Thursday, October 29, 2020

Botswana’s tax incentive quandary

As a way of encouraging economic development, Botswana frequently offers tax incentives to attract businesses to locate in the country. The Africa Incentive Survey 2016, compiled by KPMG gives insight and a guide to tax and incentives provided in 28 countries across Southern, Eastern, Northern and Western Africa. The survey supports the narration of ‘Africa rising’ citing that the continent is open for business as indicated by the establishment of Special Economic Zones (SEZs) in three-quarters of the countries surveyed.  

Botswana, in comparison to its Southern African member states fairs reasonably competitive in terms of tax incentives. Although the average corporate income tax (CIT) in the region is 27.8 percent, Botswana’s 22percent CIT falls far below that of the region. The country with the highest CIT is Zambia at 35 percent while the lowest is Mauritius with 15percent. The countries in this region provide incentives specific to their development needs, however, certain benefits form a common thread. Seven of the 10 countries, including Botswana, have pre-approval requirements with the exception of Malawi, Mauritius and Swaziland. 
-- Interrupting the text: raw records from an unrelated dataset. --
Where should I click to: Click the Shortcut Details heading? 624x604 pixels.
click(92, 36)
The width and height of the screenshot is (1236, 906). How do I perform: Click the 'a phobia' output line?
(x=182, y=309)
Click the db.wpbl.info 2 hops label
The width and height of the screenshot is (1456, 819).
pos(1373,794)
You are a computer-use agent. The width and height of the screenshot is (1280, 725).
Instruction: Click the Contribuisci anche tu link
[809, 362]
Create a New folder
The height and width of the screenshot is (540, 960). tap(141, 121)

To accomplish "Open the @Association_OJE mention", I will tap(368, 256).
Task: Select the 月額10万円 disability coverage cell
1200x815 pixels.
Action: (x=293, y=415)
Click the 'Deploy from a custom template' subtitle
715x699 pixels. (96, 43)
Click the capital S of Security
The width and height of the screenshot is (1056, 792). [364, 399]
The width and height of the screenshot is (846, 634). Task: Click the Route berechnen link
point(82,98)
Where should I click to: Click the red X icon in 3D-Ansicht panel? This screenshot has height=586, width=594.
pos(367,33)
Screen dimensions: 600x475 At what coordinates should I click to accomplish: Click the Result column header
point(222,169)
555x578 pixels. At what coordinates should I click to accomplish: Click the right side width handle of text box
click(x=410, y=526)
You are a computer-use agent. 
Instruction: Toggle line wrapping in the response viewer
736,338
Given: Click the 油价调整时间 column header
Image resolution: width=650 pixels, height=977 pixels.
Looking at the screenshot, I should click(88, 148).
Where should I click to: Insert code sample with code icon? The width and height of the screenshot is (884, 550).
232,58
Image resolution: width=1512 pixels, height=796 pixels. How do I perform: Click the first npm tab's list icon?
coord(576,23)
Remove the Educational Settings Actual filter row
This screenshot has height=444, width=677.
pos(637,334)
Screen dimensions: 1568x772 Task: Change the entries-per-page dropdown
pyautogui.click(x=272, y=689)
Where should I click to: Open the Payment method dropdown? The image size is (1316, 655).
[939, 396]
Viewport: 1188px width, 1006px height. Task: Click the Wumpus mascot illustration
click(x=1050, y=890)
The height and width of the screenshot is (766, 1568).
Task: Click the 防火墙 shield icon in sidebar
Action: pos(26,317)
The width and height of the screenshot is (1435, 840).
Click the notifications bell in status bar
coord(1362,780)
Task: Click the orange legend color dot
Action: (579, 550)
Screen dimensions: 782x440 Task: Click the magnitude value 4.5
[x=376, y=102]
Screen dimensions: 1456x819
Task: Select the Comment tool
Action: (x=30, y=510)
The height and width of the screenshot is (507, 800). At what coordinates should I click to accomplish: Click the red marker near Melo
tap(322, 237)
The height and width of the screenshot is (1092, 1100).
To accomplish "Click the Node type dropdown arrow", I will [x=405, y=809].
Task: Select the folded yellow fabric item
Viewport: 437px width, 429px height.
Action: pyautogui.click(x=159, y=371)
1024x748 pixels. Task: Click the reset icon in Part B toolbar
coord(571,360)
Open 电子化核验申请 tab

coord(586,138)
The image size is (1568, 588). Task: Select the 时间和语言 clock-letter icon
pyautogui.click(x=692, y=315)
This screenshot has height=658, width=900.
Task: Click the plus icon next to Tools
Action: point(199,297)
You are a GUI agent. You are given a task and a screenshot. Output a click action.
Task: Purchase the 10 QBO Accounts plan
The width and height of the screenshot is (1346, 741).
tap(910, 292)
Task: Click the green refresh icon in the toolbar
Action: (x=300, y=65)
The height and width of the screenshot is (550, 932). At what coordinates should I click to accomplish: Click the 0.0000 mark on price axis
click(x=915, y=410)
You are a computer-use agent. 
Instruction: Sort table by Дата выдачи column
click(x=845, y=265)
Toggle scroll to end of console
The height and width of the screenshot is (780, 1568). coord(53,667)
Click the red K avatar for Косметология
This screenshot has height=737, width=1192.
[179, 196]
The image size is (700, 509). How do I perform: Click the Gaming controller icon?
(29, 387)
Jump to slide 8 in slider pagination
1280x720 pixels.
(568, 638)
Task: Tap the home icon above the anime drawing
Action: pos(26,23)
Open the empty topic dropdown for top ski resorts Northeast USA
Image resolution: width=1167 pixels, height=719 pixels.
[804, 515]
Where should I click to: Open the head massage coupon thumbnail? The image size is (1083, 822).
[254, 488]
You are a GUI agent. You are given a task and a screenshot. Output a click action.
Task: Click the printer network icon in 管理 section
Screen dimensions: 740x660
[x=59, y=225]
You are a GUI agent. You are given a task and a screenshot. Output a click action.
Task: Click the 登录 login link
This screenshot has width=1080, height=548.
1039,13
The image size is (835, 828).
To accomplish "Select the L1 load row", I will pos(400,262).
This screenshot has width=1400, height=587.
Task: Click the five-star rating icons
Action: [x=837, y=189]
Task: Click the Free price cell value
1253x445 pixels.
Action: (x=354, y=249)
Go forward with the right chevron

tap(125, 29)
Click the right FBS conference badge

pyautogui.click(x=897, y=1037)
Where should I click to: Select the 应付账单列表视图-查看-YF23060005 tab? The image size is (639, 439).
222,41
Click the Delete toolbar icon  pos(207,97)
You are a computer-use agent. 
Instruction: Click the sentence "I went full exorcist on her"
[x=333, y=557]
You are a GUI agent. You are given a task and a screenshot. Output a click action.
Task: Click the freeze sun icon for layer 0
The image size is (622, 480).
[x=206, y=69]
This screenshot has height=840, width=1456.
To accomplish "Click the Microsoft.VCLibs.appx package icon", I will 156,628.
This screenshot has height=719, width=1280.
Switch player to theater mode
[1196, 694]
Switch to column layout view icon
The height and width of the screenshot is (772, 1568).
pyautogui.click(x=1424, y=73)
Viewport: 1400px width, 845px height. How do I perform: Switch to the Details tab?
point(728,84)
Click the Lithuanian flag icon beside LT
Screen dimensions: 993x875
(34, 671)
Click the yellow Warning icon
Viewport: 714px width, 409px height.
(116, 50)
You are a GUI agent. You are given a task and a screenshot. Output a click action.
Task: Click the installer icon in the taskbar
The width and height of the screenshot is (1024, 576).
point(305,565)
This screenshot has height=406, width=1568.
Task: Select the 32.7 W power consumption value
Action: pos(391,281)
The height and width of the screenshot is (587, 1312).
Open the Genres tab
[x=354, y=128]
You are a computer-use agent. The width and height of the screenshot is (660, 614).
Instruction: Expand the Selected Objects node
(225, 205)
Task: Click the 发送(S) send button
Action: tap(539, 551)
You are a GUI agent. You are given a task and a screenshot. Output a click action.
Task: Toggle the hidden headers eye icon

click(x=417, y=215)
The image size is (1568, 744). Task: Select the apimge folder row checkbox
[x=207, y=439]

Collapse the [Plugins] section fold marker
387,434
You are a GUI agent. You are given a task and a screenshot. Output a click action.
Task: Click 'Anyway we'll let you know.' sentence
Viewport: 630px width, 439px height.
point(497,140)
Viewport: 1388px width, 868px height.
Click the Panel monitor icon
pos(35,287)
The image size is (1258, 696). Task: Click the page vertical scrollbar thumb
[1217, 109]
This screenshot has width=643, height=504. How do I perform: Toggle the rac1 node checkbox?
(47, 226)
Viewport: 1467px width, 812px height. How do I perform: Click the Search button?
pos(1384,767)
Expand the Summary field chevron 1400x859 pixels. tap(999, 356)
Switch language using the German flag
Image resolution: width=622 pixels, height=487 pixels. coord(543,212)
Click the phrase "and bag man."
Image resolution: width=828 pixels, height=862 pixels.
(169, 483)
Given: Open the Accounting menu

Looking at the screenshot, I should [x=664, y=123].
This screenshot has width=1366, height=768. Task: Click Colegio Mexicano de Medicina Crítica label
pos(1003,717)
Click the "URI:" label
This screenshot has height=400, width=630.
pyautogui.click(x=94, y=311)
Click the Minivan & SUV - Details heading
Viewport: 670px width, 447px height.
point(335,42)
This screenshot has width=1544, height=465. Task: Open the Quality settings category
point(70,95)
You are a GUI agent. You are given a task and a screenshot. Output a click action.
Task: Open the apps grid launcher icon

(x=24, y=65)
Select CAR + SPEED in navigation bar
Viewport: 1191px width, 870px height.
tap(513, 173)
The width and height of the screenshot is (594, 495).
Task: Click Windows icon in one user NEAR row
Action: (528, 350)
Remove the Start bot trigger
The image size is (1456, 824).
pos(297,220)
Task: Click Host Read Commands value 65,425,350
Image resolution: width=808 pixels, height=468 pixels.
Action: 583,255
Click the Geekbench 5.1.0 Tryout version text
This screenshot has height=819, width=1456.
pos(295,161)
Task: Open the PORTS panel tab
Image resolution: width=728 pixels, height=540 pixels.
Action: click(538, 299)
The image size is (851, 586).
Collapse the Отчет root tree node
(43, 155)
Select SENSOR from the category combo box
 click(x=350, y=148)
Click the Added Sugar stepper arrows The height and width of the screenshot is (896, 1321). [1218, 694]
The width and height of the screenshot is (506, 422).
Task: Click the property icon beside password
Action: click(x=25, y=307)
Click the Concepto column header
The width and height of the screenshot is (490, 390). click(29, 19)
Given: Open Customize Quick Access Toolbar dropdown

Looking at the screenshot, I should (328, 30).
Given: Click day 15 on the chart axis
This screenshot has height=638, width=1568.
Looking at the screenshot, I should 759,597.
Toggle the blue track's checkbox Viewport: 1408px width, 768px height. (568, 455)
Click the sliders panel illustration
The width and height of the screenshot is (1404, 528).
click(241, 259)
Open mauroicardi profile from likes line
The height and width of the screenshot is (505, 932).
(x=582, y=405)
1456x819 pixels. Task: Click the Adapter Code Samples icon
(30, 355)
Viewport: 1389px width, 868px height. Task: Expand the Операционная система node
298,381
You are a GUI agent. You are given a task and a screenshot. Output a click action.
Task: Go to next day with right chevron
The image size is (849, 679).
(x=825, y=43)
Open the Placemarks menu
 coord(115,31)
The establishment of SEZ in Botswana was approved in 2015 by Parliament. The survey indicates that Botswana, along with Zimbabwe, does not have a SEZ making them the only two countries out of the 10 that have not set up the zones. With the exception of Mozambique which is currently on tax holiday, Botswana, South Africa, Mauritius, Zimbabwe and Zambia grant a reduced tax of 15 percent for approved activities. 

The survey also indicates that no minimum investment is required to set up shop. In line with the survey’s observation that countries with an over reliance in extractive resources demonstrate a shift to manufacturing and value added services, Botswana exhibits the same change. 

In terms of the tax agreements, the survey cites that “The Minister of Finance and Development planning can enter into an agreement with any taxpayer. Once the agreement is approved, a reduced tax rate, additional deductions and exemptions prescribed by the Minister, would be available. The agreement has to be approved by resolution of the National Assembly. The agreement can only be amended or cancelled by the National Assembly.” 

Furthermore, Botswana can grant additional relief to any project under a development approval order if the Minister considers the project beneficial to the development of the local economy or to the economic advancement of its citizens. “Consideration will be given to the plans or facilities in place for the training of citizens and localisation plans of noncitizen held positions. The company needs to apply for pre-approval before it can claim,” states the survey. 

The survey cites that more than a third of the 28 countries surveyed have incentives related to manufacturing, an area which Botswana has a keen interest in reforming so as to attract private capital. With a wider choice for investors to choose from, it remains a daunting challenge for Botswana to demonstrate a better framework which is unmatched.